っていうか、そもそも斜陽の日本の市場に興味を持ってくれるなんてありがたいじゃないですか? 今やちょっと気を抜けば中国や韓国など、日本より美味しそうでポテンシャルがあるマーケットはたくさんある。人口だってすごく増えている国もある。

でもレクが終わったあと現地のソニーに勤める女性の方が名刺交換しながら「音楽が好きなのがよくわかったわ」「音楽についてこんなに熱く語る人、久々だわ」とか言ってくれて、ちょっと感激。

結局それにつきるんじゃないでしょうか? わたしの仕事って(笑)そこしか取り柄がない(爆)

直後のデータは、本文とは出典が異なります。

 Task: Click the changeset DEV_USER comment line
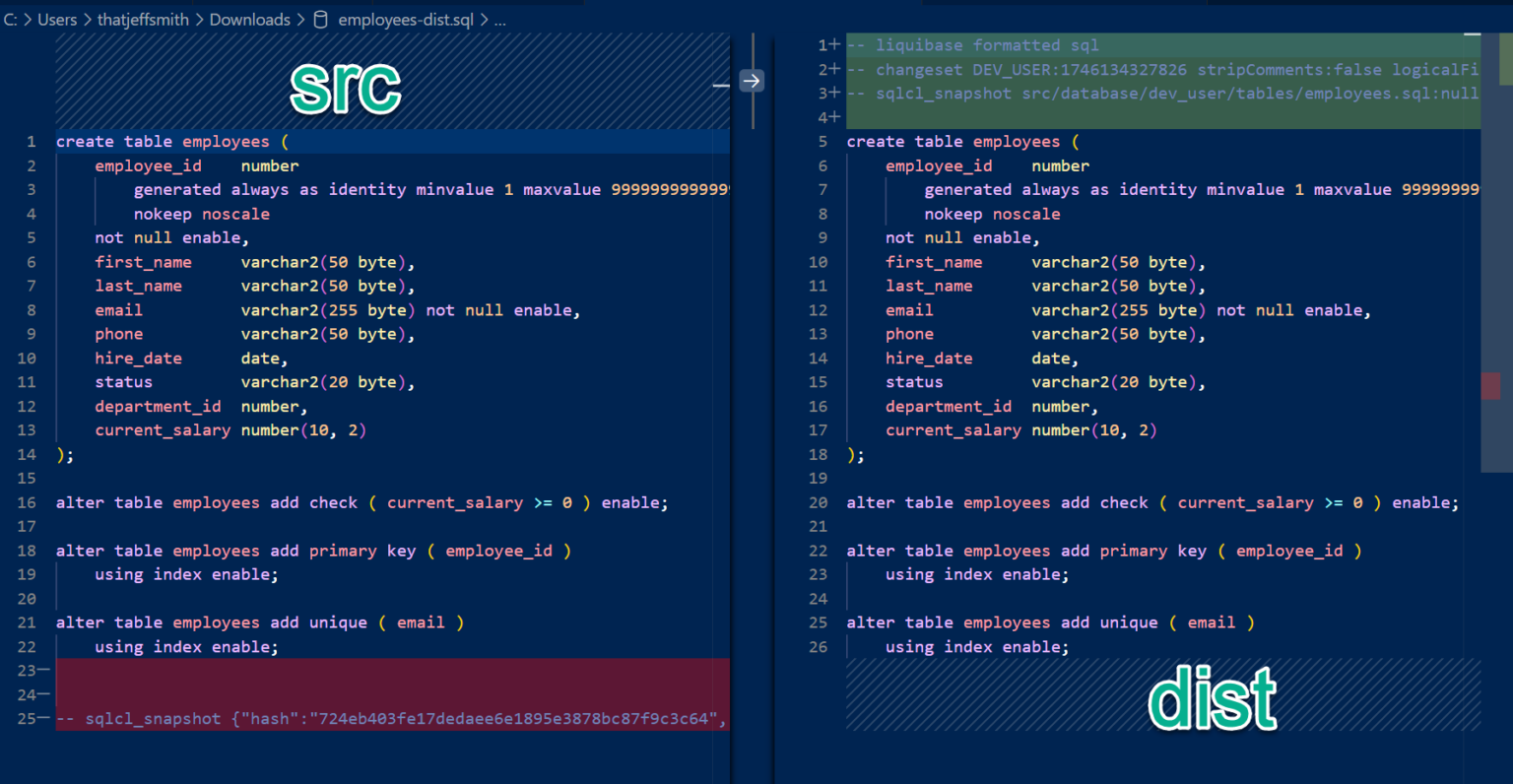point(1084,69)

特に喋る仕事はラジオにしても講演にしてもわたしはまったく得意ではないのだけれど、終わったあと「失敗した…」とか「やらかしてしまった…」とか落ち込むのってバカだよなと思えるくらいにはずうずうしくなった。

「失敗した」して失うものって、なに? わたしのプライド? プライドなんてとっくに捨ててるよ。そうじゃなかったら、自分のバンドのためにクラファンなんてできやしない。

よく言われるのだけど、呼ばれた先で、わたしが仕事の話をすると「なんだかよくわからんけど、楽しそうだった」とか「自分の仕事が好きなんだなぁ、この人」というのはしっかり伝わるんだよね。

学生さんとかが相手だと、楽しそうに仕事をする大人の姿を見せるのは、すごく重要なことだと思う。わたしが子供の頃なんて、楽しそうに仕事してる大人なんていなかったもの。

それに、こういうちょっとした「日本代表!」みたいな仕事が来ると「わたしなんかが…」と躊躇する人多いと思うんだけど、私に言わせたら、ちょっと背伸びをしてでも引き受けたらいいと思う。特に50歳超えたら、もうなんでもありだよ。ずうずうしく引き受けた方がいい(笑)

またわたしのコーナーの終わりにはラジオの方をゲストにお迎えして、ラジオの制作者の立場から話してもらったんだけど、これも面白かった。

日本のラジオにはジャンル分けがないこと、放送局が音楽出版社を持っているという特殊な状況があることなどなど、全然海外では知られていない。ここに理解が得られないと、海外のアーティストなんか扱えないよね。大きく広げられたラジオ局の番組表を見て、みんな目を丸くしていた。こんなにたくさん番組があるのか!と。

わたし以外の講師は、この国を含むこのエリアの音楽においては大巨匠のOさん。Oさんの話もインスパイアリングで面白かった。Oさんの会社は特にパンデミックの時に、音楽業界をまとめるべく頑張ってくれた。本当に感謝だ。

こうやって、みんなでいろんな国の人が集まって、いろいろ話すのはそれだけで楽しい。斜陽の音楽産業だけど、まだまだ自分たちの仕事の可能性があるのではないかと思えてくる。それって、すごく素晴らしいことだと思う。

いや、実際はどこに行っても、イバラの道ばっかりなんだけどね(笑) 成功ってなんだろって最近思う。結局のところ「続けていくこと」じゃないかな。

といいつつ、早くも引退に向けてカウントダウンしている自分もいるのだけど。

写真は大使公邸で出たランチのデザート。下にカスタードが敷いてあって、とてもおいしかった。風景も絶景。すごいなぁ。




今日帰宅したら不在票が入っていて、なんとルナサからお花が届いた! マネも含め、男所帯のバンドだから、こういう気の利いたことしてもらったことないよ。奥さん方の教育が良いのかな(爆) 本当にルナサ、ありがとうね。


花のお礼をメンバーに入れたら、素敵なメールがきたけれど、わたしの返信は「早く日本のことは忘れて次に進みなさい。あなたたちの素晴らしい音楽を待っている人たちが、この地球上にはたくさんいるのだから」

ふふふ、母ちゃんみたいだな、オレ(爆)

いや、ほんと過去の成功を引きづらないで次にいかねば。世界の音楽が日本のリスナーを待っている。